> _Work item_
Print the data that follows exactly as it stands, from its first line through the line containing "Given: Open the folder icon next to downloads", and stop there.

━━━ Material for this task ━━━

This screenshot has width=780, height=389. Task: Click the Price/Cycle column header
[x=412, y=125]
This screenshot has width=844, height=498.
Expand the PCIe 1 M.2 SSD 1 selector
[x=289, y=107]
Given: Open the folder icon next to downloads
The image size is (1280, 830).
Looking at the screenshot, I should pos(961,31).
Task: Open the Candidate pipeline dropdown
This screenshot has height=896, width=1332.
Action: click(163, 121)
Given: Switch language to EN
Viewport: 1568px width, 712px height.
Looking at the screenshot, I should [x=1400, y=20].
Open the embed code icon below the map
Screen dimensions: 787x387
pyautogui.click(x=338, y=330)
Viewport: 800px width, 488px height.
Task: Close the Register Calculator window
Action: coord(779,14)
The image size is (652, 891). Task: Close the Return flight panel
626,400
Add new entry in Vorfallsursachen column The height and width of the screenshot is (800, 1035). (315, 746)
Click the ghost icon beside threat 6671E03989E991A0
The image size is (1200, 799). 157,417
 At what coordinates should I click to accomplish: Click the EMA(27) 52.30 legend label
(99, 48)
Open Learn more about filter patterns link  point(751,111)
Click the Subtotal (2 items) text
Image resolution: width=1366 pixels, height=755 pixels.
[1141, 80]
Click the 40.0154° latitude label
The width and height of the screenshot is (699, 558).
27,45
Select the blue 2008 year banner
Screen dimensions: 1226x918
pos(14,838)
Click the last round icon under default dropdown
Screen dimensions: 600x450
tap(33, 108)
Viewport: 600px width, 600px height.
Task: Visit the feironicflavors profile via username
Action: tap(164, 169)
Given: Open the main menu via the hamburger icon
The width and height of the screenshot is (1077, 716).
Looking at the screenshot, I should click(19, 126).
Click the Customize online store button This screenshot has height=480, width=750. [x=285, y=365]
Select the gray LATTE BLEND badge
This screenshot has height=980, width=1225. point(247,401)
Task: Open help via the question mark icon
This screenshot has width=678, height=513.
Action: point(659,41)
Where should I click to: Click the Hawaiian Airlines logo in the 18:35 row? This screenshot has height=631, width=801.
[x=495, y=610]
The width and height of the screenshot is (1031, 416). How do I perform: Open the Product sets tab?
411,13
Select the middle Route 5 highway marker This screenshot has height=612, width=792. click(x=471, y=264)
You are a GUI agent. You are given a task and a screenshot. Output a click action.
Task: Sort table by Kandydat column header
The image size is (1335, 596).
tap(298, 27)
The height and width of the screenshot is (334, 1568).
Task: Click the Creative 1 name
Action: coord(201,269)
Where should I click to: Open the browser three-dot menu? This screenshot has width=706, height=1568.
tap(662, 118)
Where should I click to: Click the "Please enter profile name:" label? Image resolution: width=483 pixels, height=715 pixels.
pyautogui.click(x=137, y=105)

━━━

> _Expected answer_
This screenshot has width=780, height=389. Task: Click the Price/Cycle column header
[x=412, y=125]
This screenshot has width=844, height=498.
Expand the PCIe 1 M.2 SSD 1 selector
[x=289, y=107]
Given: Open the folder icon next to downloads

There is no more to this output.